§ The problem: Gather every line of the records below that contains the string "This", and copy each one. Case counts.

(Records of locating words and elements)
- - - - -
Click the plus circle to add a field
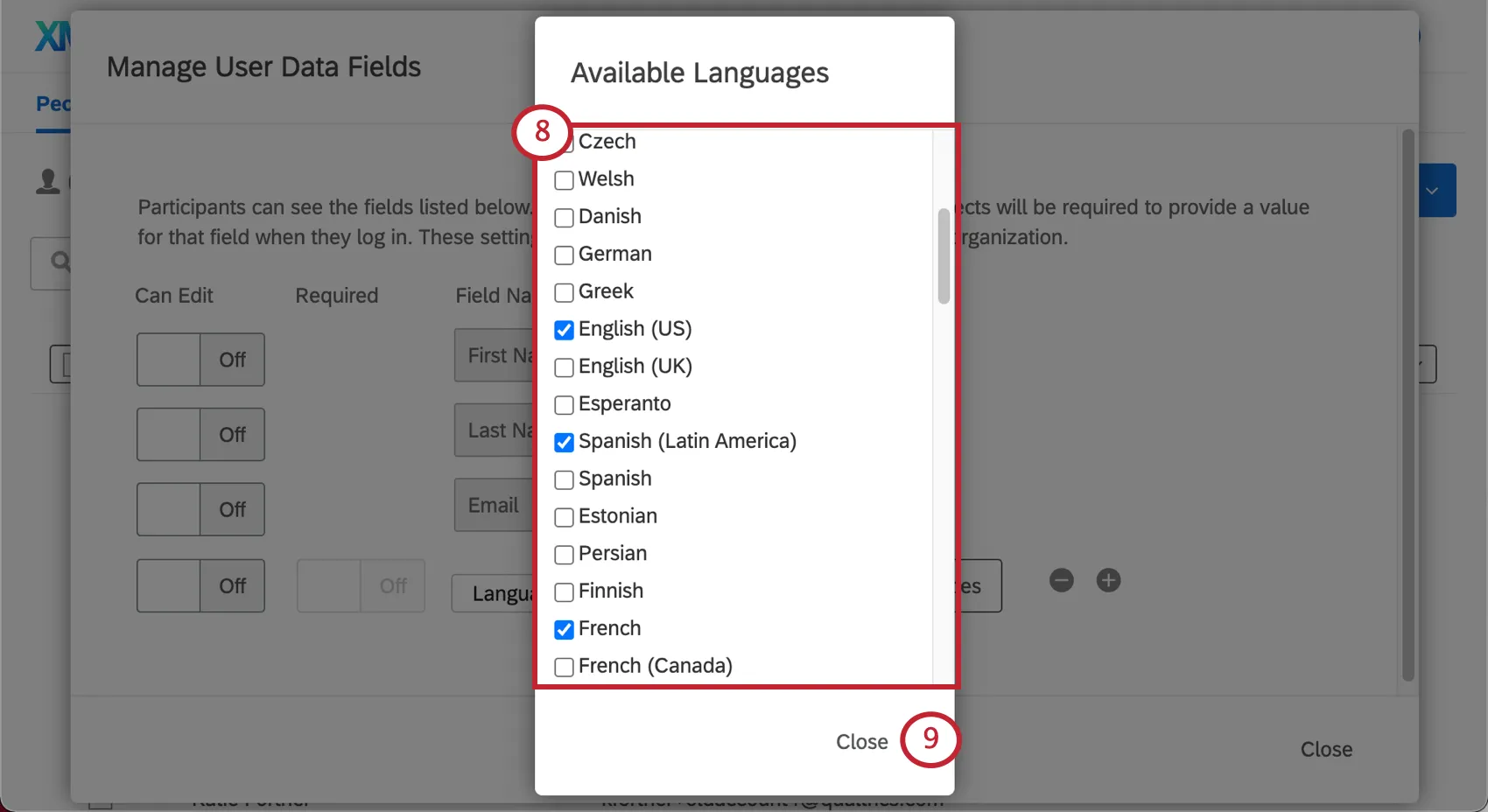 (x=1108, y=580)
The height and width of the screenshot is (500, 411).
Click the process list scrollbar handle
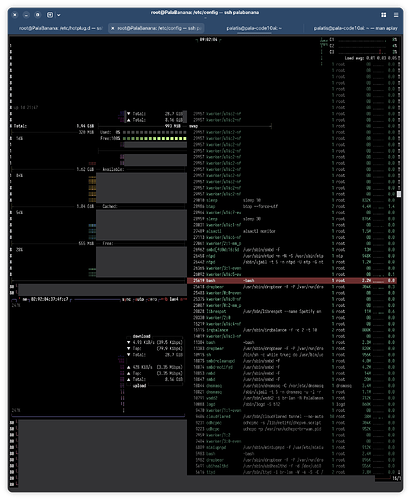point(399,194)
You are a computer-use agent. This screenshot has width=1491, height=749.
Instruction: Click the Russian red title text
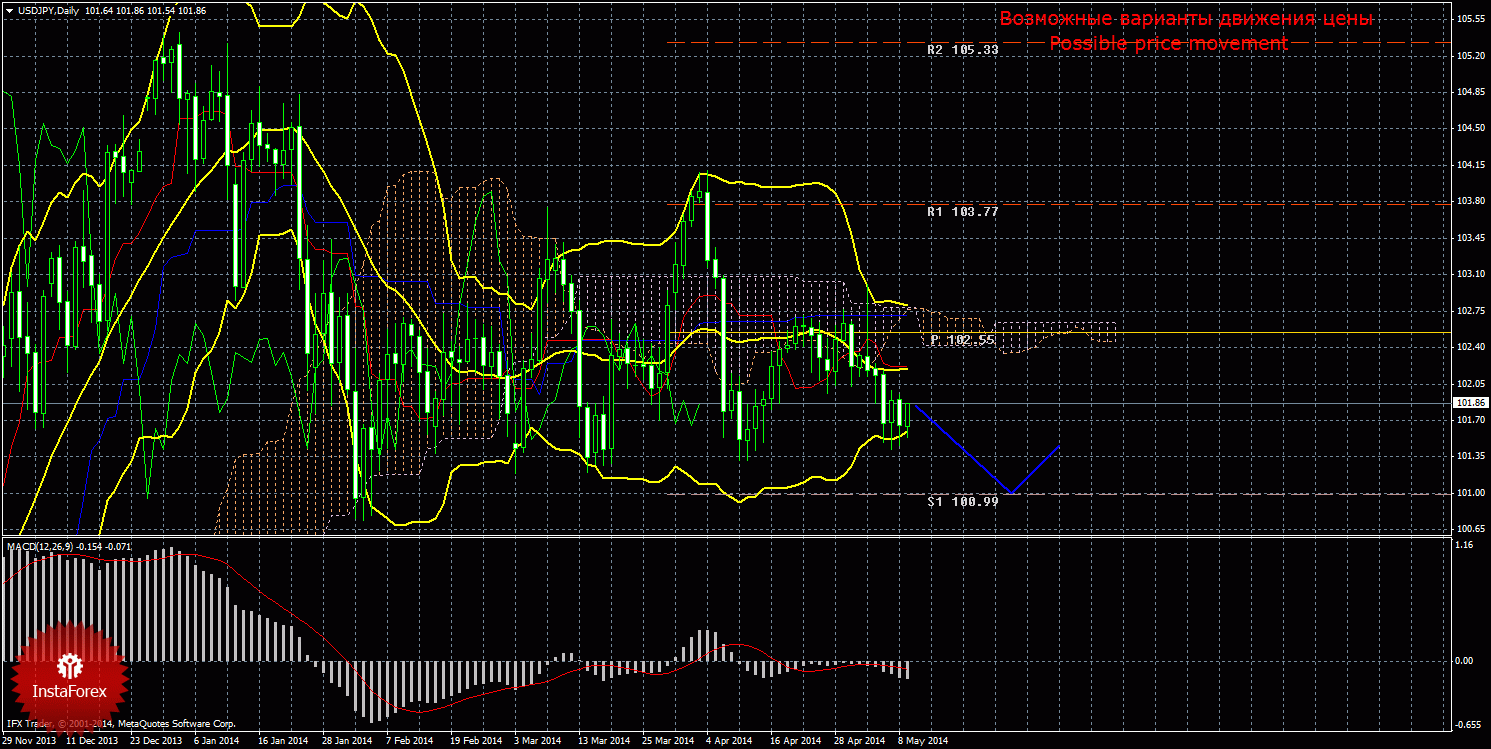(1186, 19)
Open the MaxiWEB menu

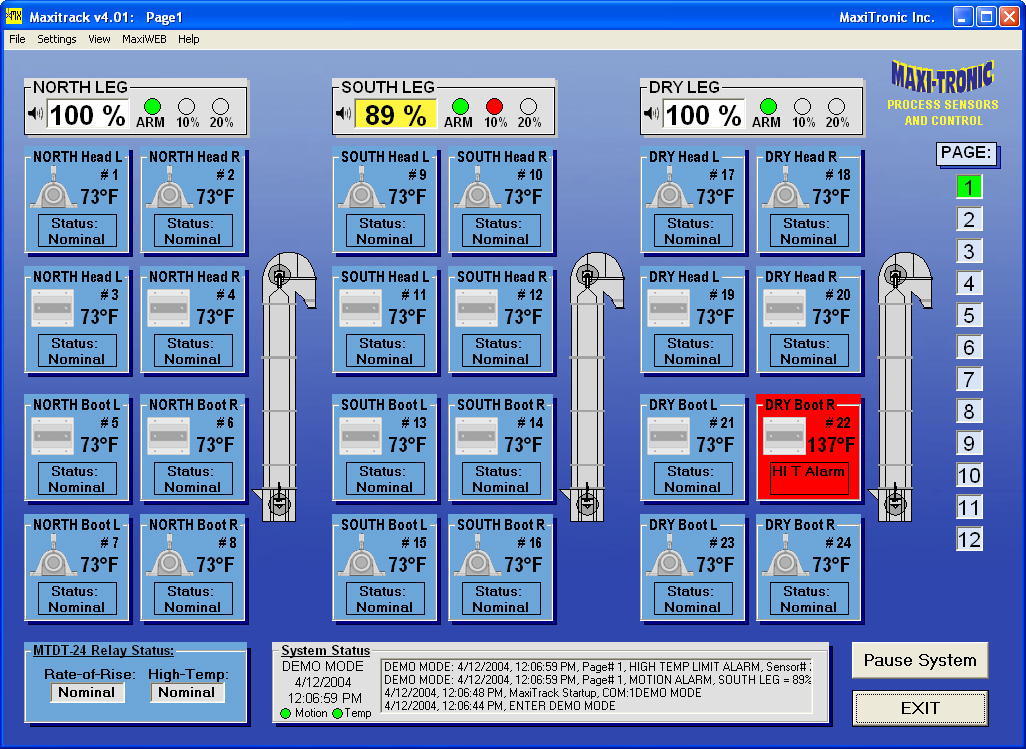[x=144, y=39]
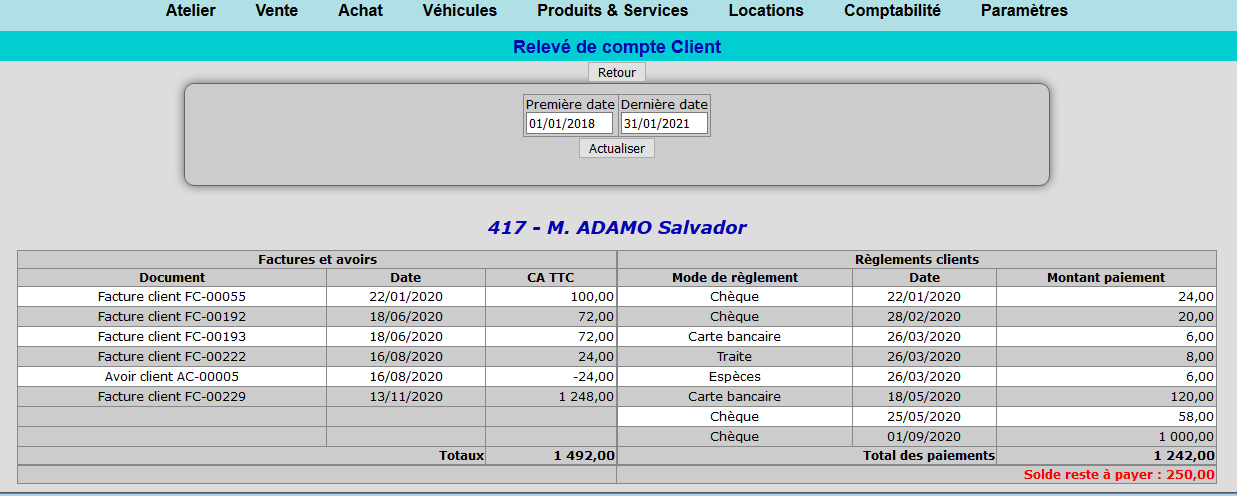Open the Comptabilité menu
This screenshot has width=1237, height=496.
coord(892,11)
- - - - -
§ Exercise result:
You are a computer-use agent. This screenshot has width=1491, height=749.
This screenshot has width=1237, height=496.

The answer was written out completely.